Comment by waerhert
4 days ago
I see, this sheds some new light on your initial concerns. I'm aware an attacker can keep pretending to be inside an environment once they've seen it. I wasn't accounting for a scenario where an attacker has a huge database for queries like coords -> list of wifi networks. I was under the assumption services like Wigle only provided the reverse lookup (wifi -> coords). Indeed an attacker could potentially reverse the LSH tags if it hashed the wifi environment within very small geofences. It's bit of a needle & haystack problem but not an impossible one with enough resources. I wouldn't say it's a perfect system and I don't mind it falling apart under scrutiny, I just found it an interesting idea so I really appreciate you thinking along here.

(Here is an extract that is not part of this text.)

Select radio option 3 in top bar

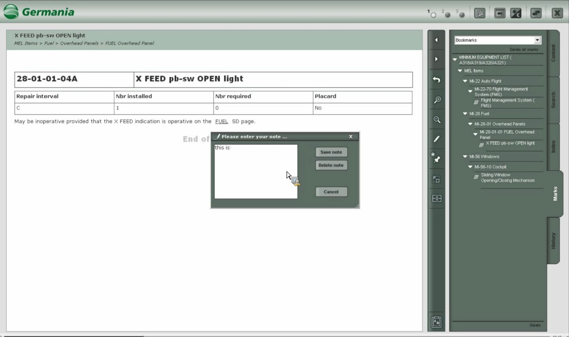pyautogui.click(x=462, y=15)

Edit: Maybe some preshared group hash (kinda beats the point), or combining multiple modalities (eg bluetooth, shared interests) or some kind of proof of work token could help mitigate some of these issues. I guess anything to reduce the time to attack helps in this case? Or anything that really pins down environment + time, like what smath described in his comment. In essence, the core idea of minhash + lsh works and it doesn't limit you to just wifi networks. The key is being able to grab a fingerprint that is unique enough and different enough each epoch. Wifi networks are just easy enough to grab vs something more low level like an APs beacon timing interval jitter or something.
> I see, this sheds some new light on your initial concerns. I'm aware an attacker can keep pretending to be inside an environment once they've seen it. I wasn't accounting for a scenario where an attacker has a huge database for queries like coords -> list of wifi networks
I think this is the issue, is these datasets are out there and at least big tech companies have them since they're used to assist with GPS. I was about to post the same thing as above but saw vessenes beat me to it.
Without thinking about it too hard, the two directions I see are either making observations of the environment in real-time that is only relevant at that time (IE sniffing actual wireless frames, even if they're encrypted and making observations on them, however, most devices won't let you go into promiscuous mode and do this) or encrypting the messages in flight so only participants can decrypt them (IE a model like the signal protocol with E2E message encryption).
Anyways, this is a cool approach, but that risk occurred to me as well about the ability to just brute force the entire dataset to decode every location.